● **LISTED RECORDS**:
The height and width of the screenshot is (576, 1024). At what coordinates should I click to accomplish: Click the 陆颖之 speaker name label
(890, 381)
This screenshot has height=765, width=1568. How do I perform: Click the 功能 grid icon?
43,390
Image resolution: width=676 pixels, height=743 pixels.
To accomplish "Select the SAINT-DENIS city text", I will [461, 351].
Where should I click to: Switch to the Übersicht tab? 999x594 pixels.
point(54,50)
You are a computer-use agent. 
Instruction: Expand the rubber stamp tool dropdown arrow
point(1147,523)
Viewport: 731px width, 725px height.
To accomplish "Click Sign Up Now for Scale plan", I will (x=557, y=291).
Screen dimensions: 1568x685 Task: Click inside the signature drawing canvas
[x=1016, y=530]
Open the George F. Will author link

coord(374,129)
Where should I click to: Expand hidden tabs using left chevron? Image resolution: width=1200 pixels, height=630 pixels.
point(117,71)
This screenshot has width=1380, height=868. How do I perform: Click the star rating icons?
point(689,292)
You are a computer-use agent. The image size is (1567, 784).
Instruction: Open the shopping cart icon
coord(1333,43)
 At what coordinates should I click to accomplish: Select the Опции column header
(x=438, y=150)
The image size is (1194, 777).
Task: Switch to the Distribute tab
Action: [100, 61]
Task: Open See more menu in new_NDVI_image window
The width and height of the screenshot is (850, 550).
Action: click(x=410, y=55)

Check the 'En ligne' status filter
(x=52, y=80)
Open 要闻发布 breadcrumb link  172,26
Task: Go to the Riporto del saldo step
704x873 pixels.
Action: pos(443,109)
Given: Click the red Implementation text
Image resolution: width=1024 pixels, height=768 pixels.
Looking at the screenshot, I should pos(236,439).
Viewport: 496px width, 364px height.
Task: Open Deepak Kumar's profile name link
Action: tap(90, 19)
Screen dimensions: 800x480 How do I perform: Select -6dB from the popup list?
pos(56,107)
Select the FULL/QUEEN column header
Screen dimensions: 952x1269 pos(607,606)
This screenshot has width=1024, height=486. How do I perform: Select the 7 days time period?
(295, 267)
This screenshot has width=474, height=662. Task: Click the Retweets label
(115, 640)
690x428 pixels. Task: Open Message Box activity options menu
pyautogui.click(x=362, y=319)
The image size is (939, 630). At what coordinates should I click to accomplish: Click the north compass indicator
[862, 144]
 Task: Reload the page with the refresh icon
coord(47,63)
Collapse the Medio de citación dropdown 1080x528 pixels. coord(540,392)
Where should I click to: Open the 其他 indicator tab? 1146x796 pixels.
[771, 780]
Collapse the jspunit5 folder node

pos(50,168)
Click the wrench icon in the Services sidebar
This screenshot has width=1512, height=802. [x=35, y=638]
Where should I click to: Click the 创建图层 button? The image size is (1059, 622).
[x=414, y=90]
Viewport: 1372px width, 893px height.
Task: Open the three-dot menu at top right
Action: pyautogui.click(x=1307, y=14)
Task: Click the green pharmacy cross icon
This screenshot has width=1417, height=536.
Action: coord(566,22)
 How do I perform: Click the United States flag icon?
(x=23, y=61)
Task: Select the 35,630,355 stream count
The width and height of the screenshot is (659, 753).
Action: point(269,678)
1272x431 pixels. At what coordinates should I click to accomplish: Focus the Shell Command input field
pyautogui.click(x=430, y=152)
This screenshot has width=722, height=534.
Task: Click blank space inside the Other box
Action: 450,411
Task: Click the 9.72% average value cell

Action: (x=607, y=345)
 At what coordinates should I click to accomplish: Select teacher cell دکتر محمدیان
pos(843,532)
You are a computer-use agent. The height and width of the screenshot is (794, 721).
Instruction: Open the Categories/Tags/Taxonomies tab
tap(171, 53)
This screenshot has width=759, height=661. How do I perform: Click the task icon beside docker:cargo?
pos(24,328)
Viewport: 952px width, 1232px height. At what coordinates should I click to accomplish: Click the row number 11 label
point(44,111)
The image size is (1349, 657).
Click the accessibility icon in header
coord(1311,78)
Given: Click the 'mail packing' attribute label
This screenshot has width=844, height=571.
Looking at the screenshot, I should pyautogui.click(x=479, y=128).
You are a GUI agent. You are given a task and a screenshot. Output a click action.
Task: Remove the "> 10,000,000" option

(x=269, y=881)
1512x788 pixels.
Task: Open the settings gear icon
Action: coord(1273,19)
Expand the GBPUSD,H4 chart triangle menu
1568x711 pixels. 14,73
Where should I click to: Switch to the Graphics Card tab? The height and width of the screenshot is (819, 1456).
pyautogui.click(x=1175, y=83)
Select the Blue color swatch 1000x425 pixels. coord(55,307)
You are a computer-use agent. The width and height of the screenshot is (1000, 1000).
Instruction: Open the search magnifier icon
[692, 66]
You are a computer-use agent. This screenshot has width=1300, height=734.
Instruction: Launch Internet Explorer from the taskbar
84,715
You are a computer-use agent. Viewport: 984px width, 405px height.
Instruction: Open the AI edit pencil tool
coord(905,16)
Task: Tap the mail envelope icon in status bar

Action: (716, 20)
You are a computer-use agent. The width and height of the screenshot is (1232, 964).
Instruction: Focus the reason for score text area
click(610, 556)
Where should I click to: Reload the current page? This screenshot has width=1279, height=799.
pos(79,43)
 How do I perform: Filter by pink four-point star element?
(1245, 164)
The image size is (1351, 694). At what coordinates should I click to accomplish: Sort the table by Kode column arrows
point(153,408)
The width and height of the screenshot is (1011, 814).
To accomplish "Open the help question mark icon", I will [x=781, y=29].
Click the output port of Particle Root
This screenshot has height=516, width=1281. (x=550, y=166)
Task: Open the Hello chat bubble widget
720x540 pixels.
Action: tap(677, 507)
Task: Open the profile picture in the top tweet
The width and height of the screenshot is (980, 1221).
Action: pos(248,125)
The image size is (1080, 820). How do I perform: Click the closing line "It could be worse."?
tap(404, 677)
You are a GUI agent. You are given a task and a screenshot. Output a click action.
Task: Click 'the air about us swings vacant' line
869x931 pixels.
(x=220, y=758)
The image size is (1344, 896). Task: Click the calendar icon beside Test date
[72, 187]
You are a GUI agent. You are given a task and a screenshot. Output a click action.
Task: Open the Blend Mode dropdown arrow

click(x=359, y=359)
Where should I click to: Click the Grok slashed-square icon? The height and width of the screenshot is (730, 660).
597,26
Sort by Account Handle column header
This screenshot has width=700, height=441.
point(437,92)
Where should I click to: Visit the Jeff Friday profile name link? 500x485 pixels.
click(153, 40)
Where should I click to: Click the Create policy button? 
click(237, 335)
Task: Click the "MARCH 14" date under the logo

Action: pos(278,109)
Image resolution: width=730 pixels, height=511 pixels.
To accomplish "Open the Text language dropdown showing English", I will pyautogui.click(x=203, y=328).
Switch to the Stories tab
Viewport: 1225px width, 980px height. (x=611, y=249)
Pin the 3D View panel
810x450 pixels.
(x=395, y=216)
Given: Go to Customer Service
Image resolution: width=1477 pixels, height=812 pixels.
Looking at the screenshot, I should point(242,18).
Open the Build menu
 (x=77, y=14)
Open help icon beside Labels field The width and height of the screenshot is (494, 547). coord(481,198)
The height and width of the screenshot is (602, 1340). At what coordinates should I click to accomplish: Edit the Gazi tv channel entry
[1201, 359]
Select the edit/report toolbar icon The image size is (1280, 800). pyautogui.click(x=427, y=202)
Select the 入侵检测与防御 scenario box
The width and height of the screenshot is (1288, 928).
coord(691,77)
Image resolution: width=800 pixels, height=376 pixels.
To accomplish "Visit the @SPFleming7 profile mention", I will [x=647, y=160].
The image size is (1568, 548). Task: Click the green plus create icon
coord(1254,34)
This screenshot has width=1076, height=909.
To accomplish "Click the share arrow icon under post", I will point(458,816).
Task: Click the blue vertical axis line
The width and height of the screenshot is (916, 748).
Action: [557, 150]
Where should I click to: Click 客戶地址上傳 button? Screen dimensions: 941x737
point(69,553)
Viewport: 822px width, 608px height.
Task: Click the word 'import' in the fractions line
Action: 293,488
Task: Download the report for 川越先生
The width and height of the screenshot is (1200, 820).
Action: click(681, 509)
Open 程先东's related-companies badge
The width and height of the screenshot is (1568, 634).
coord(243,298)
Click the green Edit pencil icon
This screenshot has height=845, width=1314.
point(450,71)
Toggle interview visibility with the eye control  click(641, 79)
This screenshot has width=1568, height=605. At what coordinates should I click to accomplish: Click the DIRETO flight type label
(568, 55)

● **ASSIGNMENT**: Look above for the line with "1272x431 pixels. At" and the line with "The image size is (1349, 657).", and reproduce exactly those two lines plus every line between, nothing more.

● **SOLUTION TO THIS PROBLEM**:
1272x431 pixels. At what coordinates should I click to accomplish: Focus the Shell Command input field
pyautogui.click(x=430, y=152)
This screenshot has width=722, height=534.
Task: Click blank space inside the Other box
Action: 450,411
Task: Click the 9.72% average value cell

Action: (x=607, y=345)
 At what coordinates should I click to accomplish: Select teacher cell دکتر محمدیان
pos(843,532)
You are a computer-use agent. The height and width of the screenshot is (794, 721).
Instruction: Open the Categories/Tags/Taxonomies tab
tap(171, 53)
This screenshot has width=759, height=661. How do I perform: Click the task icon beside docker:cargo?
pos(24,328)
Viewport: 952px width, 1232px height. At what coordinates should I click to accomplish: Click the row number 11 label
point(44,111)
The image size is (1349, 657).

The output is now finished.